Gardening retrospective 2021
I'm inspired by Leigh Dodd's garden retro to write about my own gardening adventures in 2021. I was raised in a gardening family and have almost every year tended at least a small patch of something, even when we were on sabbatical in Montpellier. To be clear: I don't depend on my own produce to live and have huge respect for people everywhere who do, whatever the scale. I'm paid well to write and deploy software systems, and everything my family needs is available from grocery chains and local producers. I garden because I'm curious about the natural history of agriculture, for the connection to the earth and sun, for the daily excuse to get up from the chair in my home office, and because some vegetables are so much tastier when grown at home.
Fort Collins, Colorado, my home, at 1500 meters elevation, is marginal for agriculture. We're in the USDA's Zone 5b, like Albany, New York. We get all the sun anything needs and adequate water for irrigation thanks to reservoirs, but the growing season can be unpredictably short due to late or early frosts. Hail can be a problem here, too.
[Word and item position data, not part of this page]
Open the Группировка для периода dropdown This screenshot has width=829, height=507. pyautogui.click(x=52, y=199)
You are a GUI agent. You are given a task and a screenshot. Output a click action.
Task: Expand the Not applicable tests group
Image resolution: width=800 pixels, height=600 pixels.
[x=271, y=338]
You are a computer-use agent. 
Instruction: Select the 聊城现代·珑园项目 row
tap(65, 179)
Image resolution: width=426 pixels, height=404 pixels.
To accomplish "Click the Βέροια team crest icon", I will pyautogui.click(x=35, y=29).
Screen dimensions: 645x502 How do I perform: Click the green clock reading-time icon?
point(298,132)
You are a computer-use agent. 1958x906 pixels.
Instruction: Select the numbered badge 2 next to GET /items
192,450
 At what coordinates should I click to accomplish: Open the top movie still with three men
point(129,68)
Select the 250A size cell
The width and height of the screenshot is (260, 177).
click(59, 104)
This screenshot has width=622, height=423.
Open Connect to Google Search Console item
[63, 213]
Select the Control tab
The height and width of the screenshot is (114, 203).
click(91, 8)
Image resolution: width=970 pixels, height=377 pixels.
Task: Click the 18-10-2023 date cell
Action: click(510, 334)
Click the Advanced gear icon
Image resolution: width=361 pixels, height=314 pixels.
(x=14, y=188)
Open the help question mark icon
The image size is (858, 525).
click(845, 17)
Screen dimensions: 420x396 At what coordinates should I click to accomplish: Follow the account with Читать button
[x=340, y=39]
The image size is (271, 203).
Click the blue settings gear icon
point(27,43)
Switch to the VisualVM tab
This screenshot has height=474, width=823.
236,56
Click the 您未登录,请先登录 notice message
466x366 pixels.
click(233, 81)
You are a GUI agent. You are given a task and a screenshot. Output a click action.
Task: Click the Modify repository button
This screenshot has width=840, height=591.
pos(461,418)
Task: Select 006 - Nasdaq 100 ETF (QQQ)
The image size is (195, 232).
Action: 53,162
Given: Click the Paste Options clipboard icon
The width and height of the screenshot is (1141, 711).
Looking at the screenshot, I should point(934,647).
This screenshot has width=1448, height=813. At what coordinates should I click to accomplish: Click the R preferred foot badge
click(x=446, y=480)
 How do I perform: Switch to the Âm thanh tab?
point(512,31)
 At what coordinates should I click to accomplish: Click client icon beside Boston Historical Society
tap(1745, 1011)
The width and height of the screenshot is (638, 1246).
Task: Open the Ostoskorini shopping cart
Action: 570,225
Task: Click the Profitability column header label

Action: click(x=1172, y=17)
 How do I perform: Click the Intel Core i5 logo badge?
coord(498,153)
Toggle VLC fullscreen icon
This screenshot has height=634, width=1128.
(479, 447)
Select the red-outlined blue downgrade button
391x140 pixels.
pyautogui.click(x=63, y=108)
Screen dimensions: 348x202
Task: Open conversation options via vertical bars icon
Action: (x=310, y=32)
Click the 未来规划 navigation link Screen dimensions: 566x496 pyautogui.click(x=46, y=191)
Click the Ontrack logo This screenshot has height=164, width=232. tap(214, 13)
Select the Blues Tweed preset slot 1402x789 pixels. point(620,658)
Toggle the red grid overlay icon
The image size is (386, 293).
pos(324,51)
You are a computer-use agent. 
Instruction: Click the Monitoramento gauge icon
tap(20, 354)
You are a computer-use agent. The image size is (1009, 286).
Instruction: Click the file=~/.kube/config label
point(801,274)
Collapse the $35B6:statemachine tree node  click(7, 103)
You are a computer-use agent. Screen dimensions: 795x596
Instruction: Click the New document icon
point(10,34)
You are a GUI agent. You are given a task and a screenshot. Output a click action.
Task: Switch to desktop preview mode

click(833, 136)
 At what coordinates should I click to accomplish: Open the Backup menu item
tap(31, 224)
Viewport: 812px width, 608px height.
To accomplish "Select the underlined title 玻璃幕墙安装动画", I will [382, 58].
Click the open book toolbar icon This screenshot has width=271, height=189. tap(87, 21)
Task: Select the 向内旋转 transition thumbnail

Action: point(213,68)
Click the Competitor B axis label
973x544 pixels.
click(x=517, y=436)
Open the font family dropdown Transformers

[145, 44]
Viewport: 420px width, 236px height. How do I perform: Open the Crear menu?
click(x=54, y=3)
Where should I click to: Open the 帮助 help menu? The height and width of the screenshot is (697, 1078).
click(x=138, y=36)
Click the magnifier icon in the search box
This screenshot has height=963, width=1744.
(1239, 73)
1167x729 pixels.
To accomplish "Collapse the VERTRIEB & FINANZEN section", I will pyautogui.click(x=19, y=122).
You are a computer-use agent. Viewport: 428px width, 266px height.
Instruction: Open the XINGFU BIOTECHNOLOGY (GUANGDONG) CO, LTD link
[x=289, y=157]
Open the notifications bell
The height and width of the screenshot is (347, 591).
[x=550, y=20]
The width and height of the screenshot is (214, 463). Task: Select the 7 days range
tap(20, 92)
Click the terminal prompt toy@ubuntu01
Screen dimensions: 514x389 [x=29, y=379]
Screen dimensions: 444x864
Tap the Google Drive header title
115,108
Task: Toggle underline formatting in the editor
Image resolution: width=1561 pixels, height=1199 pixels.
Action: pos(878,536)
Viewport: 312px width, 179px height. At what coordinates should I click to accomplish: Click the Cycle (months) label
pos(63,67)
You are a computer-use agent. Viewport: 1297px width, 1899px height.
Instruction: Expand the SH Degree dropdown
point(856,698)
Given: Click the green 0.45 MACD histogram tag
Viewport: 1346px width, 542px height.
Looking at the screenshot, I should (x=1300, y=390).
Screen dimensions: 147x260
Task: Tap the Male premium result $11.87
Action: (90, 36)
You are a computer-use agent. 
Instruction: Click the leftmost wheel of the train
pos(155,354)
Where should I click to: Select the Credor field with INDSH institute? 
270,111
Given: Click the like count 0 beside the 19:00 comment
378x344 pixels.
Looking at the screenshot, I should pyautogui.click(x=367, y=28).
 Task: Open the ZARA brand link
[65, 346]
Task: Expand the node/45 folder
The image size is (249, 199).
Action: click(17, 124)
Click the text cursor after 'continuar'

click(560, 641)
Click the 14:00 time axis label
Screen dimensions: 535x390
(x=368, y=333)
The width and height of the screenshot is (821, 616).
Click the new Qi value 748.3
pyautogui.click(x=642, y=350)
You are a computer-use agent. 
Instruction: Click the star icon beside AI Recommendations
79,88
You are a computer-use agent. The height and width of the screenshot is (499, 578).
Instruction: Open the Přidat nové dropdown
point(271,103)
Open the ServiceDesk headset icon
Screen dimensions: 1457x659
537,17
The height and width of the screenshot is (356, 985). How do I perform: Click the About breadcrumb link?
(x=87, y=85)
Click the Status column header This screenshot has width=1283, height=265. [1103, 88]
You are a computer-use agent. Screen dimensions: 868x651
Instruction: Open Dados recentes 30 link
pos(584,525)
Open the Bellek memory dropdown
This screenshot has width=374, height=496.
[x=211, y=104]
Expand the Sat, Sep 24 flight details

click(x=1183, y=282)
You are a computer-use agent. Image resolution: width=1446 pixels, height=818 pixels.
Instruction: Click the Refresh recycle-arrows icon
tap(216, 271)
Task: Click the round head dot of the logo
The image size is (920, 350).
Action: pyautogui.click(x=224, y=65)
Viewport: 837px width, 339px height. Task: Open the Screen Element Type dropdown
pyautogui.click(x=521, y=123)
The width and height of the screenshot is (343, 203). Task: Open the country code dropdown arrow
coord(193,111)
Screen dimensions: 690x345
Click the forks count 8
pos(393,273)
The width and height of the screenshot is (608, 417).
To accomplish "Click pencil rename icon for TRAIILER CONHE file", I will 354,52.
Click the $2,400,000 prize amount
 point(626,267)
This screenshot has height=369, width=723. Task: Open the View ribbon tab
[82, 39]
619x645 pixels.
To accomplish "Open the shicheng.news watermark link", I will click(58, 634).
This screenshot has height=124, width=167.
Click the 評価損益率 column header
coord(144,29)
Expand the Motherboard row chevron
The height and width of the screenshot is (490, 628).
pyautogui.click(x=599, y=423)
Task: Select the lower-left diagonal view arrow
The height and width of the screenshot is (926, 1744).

Some populated places northeast and southeast of Fort Collins get hail six days annually on average. We get less, 2-3 days, but in tough years we've had our garden wiped out multiple times.
Growers have success with apples in some microclimates in Masonville near Fort Collins, but generally fruit growers on the east side of the Rockies have more success several degrees of latitude to the south. That's where Rocky Ford melons and Pueblo chiles thrive. Major crops around Fort Collins are winter wheat, alfalfa, corn, and in earlier times, sugar beets. Growers of anything that require a longer season or protection against spring frosts depend on greenhouses or cold frames. I don't have either, yet, so I muddle through the hard seasons and revel in the easy seasons. 2021 was one of the latter.
We had a mild winter and early spring. We always plant lettuce, radish, turnips, and snow peas as soon as the ground thaws here. A late frost nailed our apricot blossoms, but everything else did fine. The garlic I planted in fall thrived, too.
We replicated our favorite feature of 2020's garden: an endless supply of cucumbers from a deep container in one of our garden's sunniest spots. We give these Japanese varieties deep soil, compost, sun, water, and some structure to climb on and they go nuts. We were picking 2-4 fancy $2 cucumbers every day for 3 months. This was the most profitable part of my garden by far. If you're interesting in growing cucumbers and have limited space, don't overlook the vertical dimension.
The spring and summer of 2021 were notable for the absence of hail and generally sunny and warm conditions. I rolled the dice on sweet mellons of two varieties, Charentais and "Minnesota midget", and we had plenty of each. It's unlikely we'll have such good conditions next year. Some of the Charentais melon were as good as I've had in the south of France. Growers in Lunel, Hérault, would have been proud.
My kids, who turned 13 and 16 at end the end of 2021, love cucumbers and sweet melons, but are deeply skeptical of zucchini or any other curcurbit that we cooks. I planted one zucchini plant this year and every fruit was grated in the service of zucchini fritters. Zucchini are reliable here, despite that we grew fewer than we did in previous years.
The season was going so well I planted beans after pulling up the garlic and there was plenty of time for them to grow and yield lots of tasty bean pods.
My tomato crop was very disappointing, a combination of exhausted soil and increasing shade from one of our backyard trees, but the pepper and basil crop more than made up for it. My father gave me Carmine and Aleppo pepper starts and they exploded at the end of the summer.
At the close of 2021 all I have going on in the garden are dormant perennial herbs, chives, and scallions; garlic bulbs; and the potted rosemary bushes that we bring in the house at night.
What grew well? Lettuce, cucumber, melon, peas, beans, peppers, dill, basil, garlic, green onions. None of these shared the same soil except the beans and garlic, which seems to be a sign.
What didn't grow well? Tomatoes. Next year, I will plant them in a different, sunnier bed, or buy them from someone else!
What will I do differently? I'll grow more spring and fall greens like spinach, kale, and mizuna. I would also like to have a constant supply of cilantro and parsley. I can't expect such luck with melons, so I might skip the Charentais. Otherwise, no major changes.